» **TASK OBJECTIVE**: Keep the images out while you set down the data exactly.

(Stored records)
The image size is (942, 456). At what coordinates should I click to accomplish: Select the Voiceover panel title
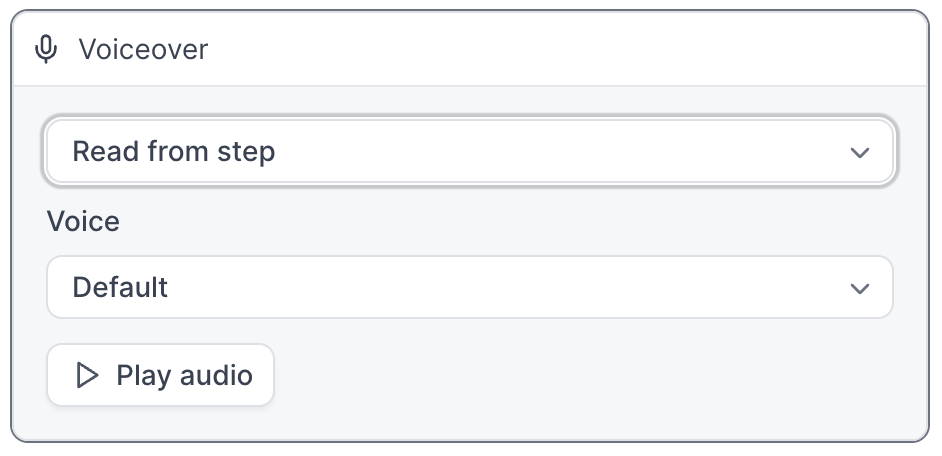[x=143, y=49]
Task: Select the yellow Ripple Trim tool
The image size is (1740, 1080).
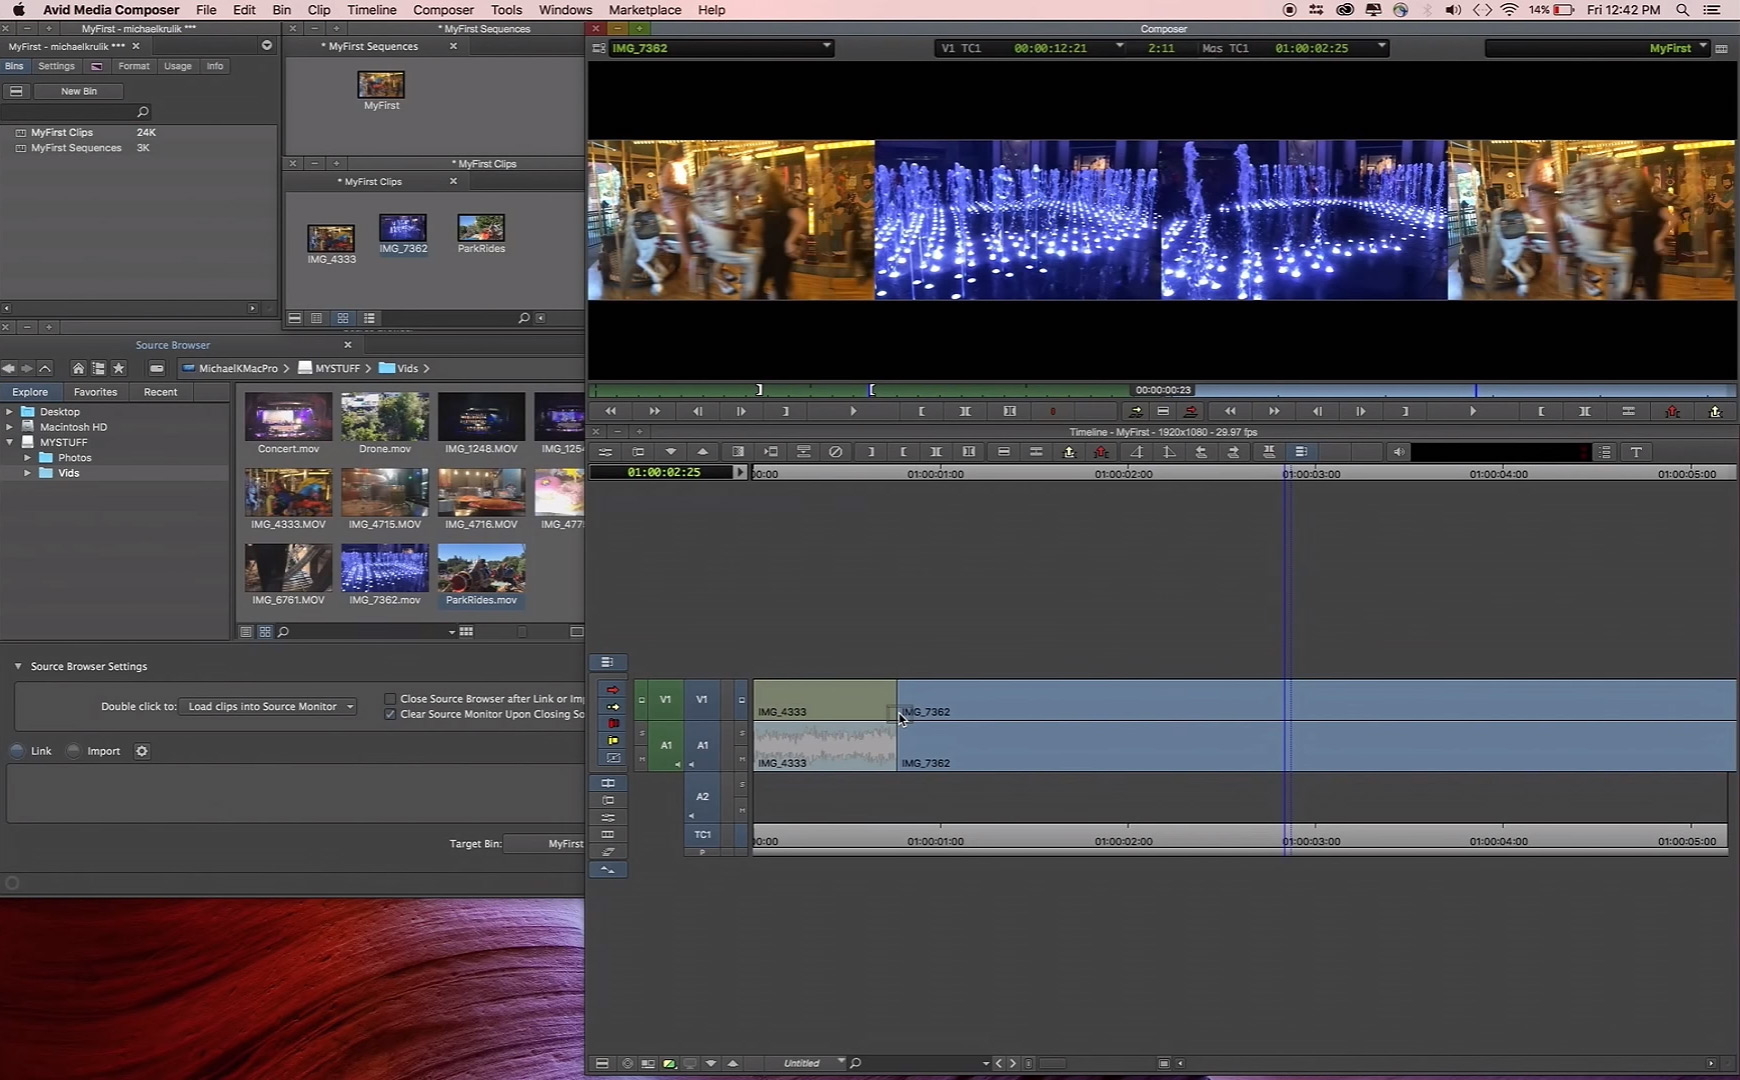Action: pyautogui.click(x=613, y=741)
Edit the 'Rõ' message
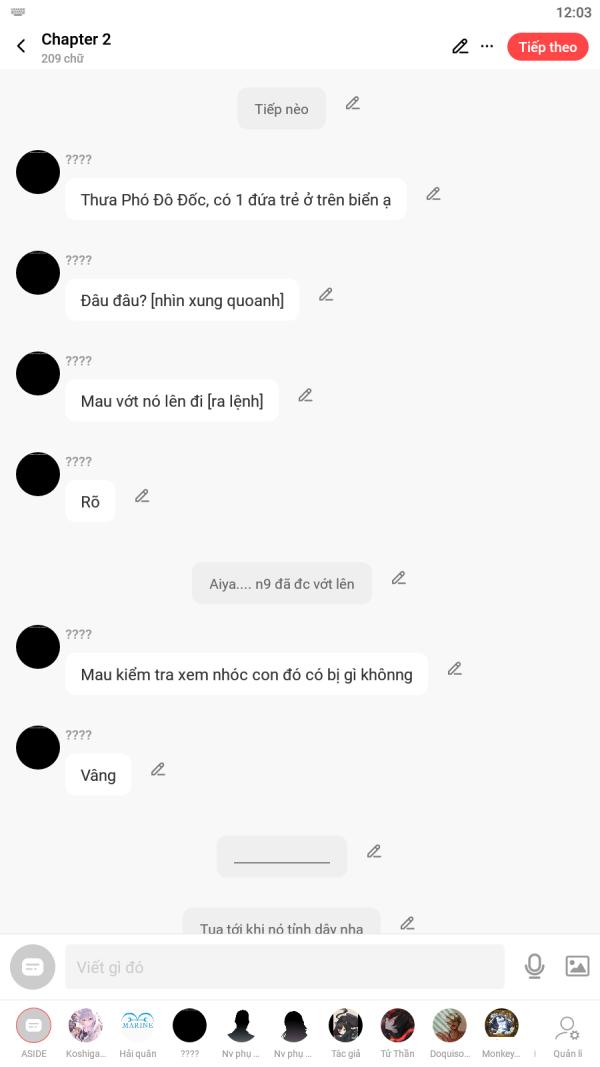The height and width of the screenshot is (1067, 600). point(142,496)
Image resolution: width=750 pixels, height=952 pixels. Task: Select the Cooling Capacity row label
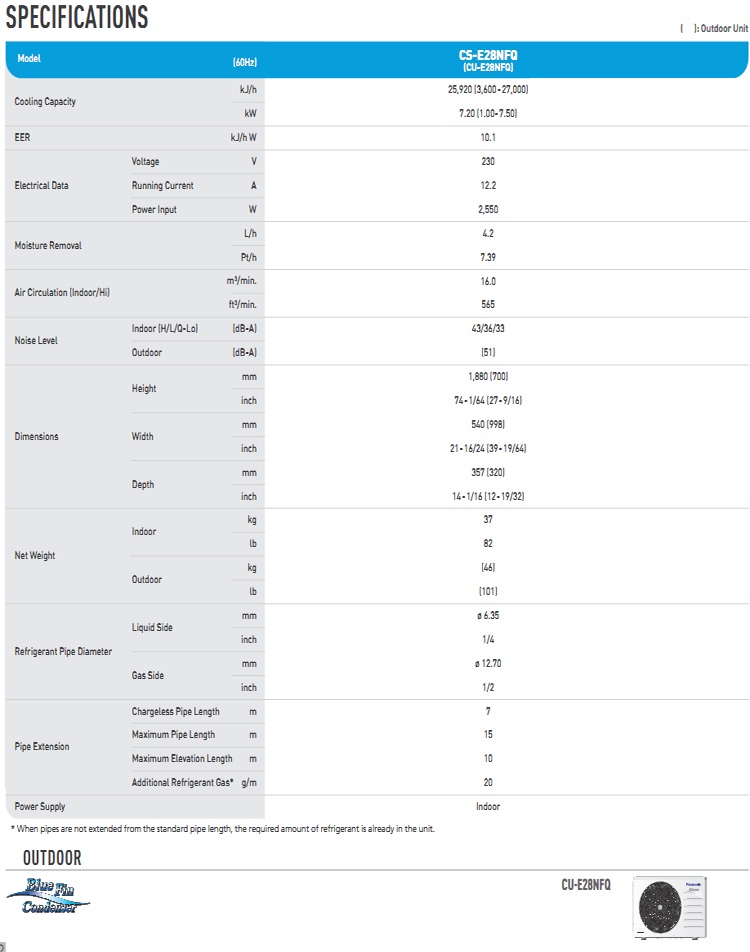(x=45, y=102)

» **RESPONSE TO THIS TASK**:
The image size is (942, 456). At what coordinates should I click to accomplish: Select the Voiceover panel title
[x=143, y=49]
Task: Select the yellow Ripple Trim tool
The image size is (1740, 1080).
Action: pyautogui.click(x=613, y=741)
Edit the 'Rõ' message
The height and width of the screenshot is (1067, 600). point(142,496)
Image resolution: width=750 pixels, height=952 pixels. Task: Select the Cooling Capacity row label
(x=45, y=102)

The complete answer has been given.